By Tom Rogers, TiVo -- Multichannel News, 6/11/2007

The following is an excerpt from testimony TiVo CEO Tom Rogers delivered to the House Subcommittee on Telecommunications and the Internet on May 10.

We’ve gone from an era of consumer choice in distributing more and more channels, to an era of consumer control. That means allowing viewers to view content on their schedule, at their convenience, when and where they want, be it at home, on a laptop or an iPod. The consumer controls the experience, not the distributor. To provide a sense of the scale of this trend towards choice and user control, digital video recorders are used in over 17% of American households today and over 10 million iPods were sold in the last three months alone.

In order for that type of consumer control to be maintained in a digital world, independent consumer-electronic companies like TiVo must continue to have access to the cable and broadcast television signals provided by cable, satellite and other multichannel video programming distributors. CableCards have been a key step taken to guarantee that devices like TiVo have access to those television signals and continue the ability for consumers to control their television experience in a digital world.
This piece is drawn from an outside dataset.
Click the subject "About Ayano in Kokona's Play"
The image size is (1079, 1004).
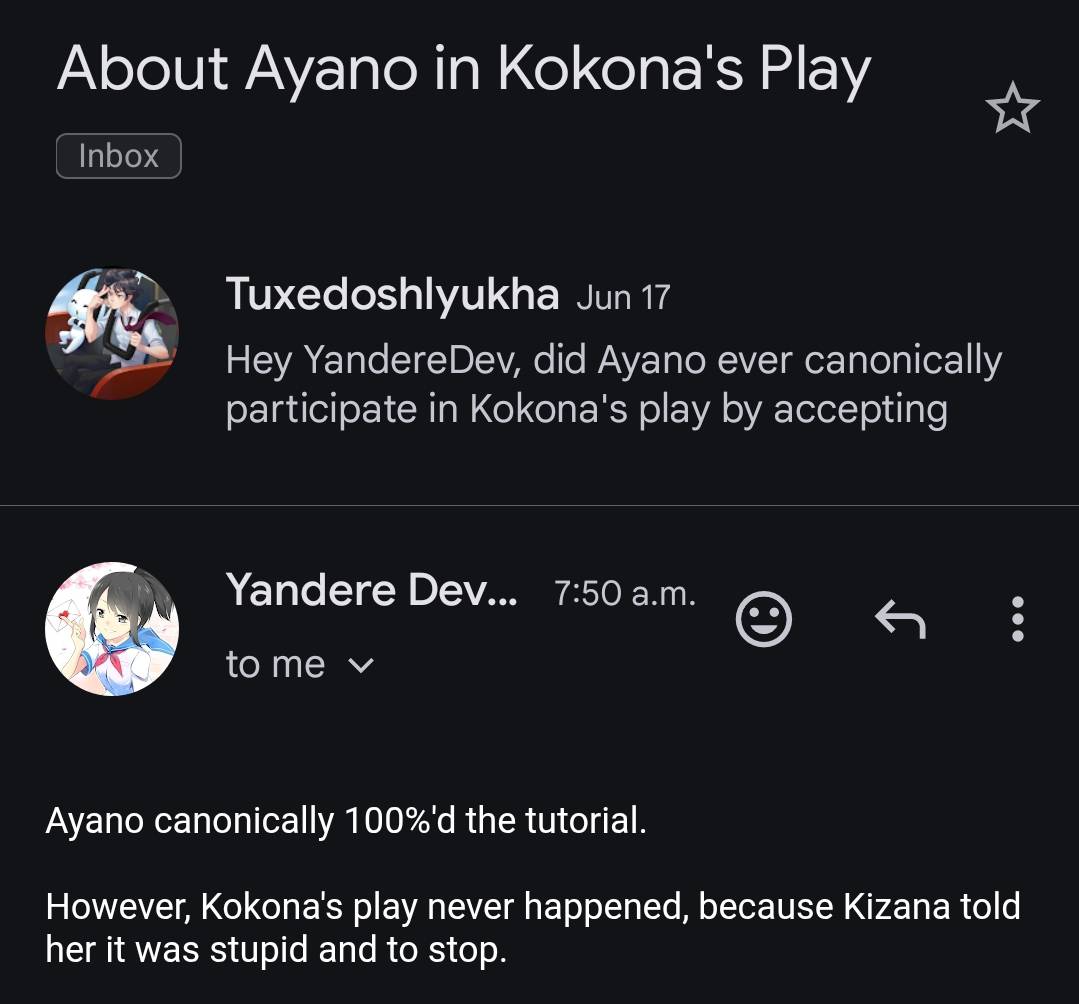coord(464,70)

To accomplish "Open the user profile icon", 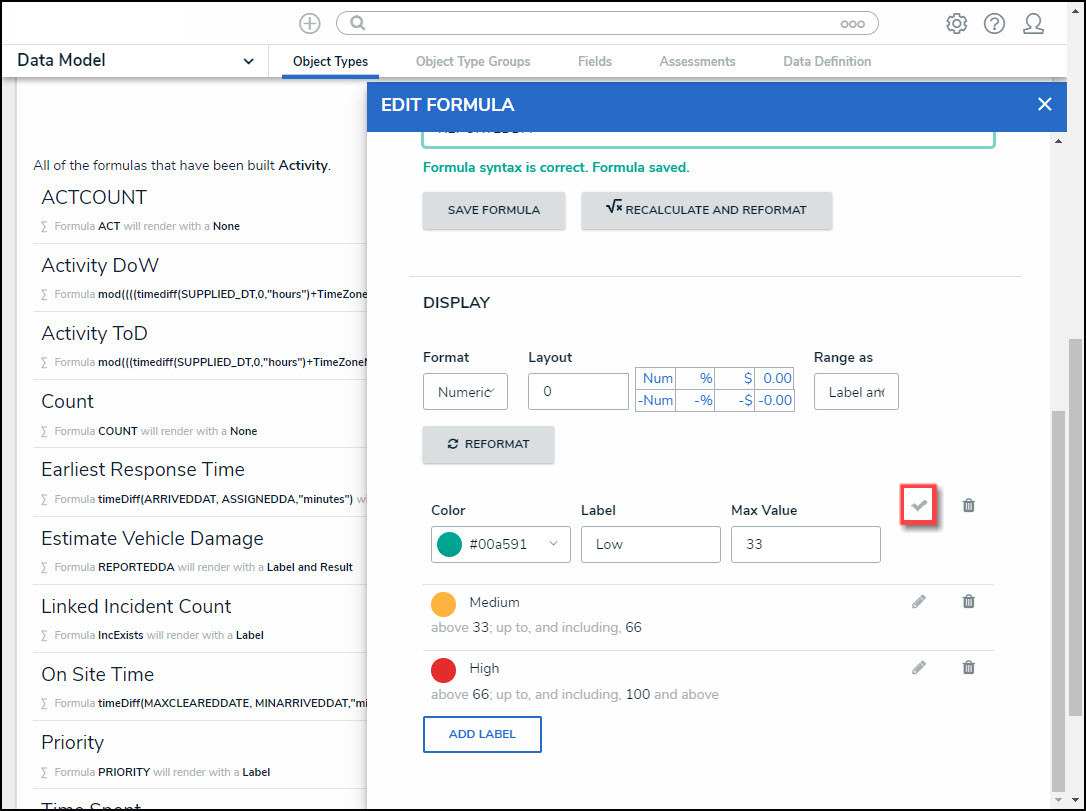I will pos(1033,23).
Congress recognized in 1996 that, with television signals beginning to become scrambled, consumer-electronics companies would not be able to make devices that received television signals without access to descrambling technology. … And without competitive alternatives, there would be nothing to drive innovation and consumer choice.

Section 629 of the Telecommunications Act was thus enacted to ensure that consumer electronics companies could make set-top boxes that could access all cable television channels, whether scrambled and unscrambled, which consumers could purchase at retail. As part of the implementation of Section 629, the Federal Communications Commission required the cable industry to separate the security module from the rest of the set-top box and make this security module available to consumer electronics companies so that consumers could purchase a competitive television receiving device at retail, bring it home, plug it in to their television source and it would work. The CableCard is what the cable industry developed to fulfill this requirement.

One of the biggest threats that we see to innovation and consumer choice that the Committee must focus on is the prospect of CableCards being rendered useless by the implementation of technologies by video distributors that limit the number of television channels that can be received by consumers with retail CableCard devices. … So the first step in guaranteeing that consumer choice and control is not frustrated at the outset is to make sure that CableCards are adequately supported and consumers have confidence that that they’ll receive the television channels they want to receive.

We are entering a world of consumer control where independent set-top boxes with access to television signals which require CableCards that actually work is a critical underpinning of providing consumer choice and control. The whole notion of CableCards, in fact, should be extended to the satellite industry.

Finally, through the opportunity to connect broadband directly to the television set, the era of true a la carte on-demand television is here. … We are at a critical stage where all of that promise must be allowed to flourish and be protected against incumbent interests that are threatened by innovation and competition.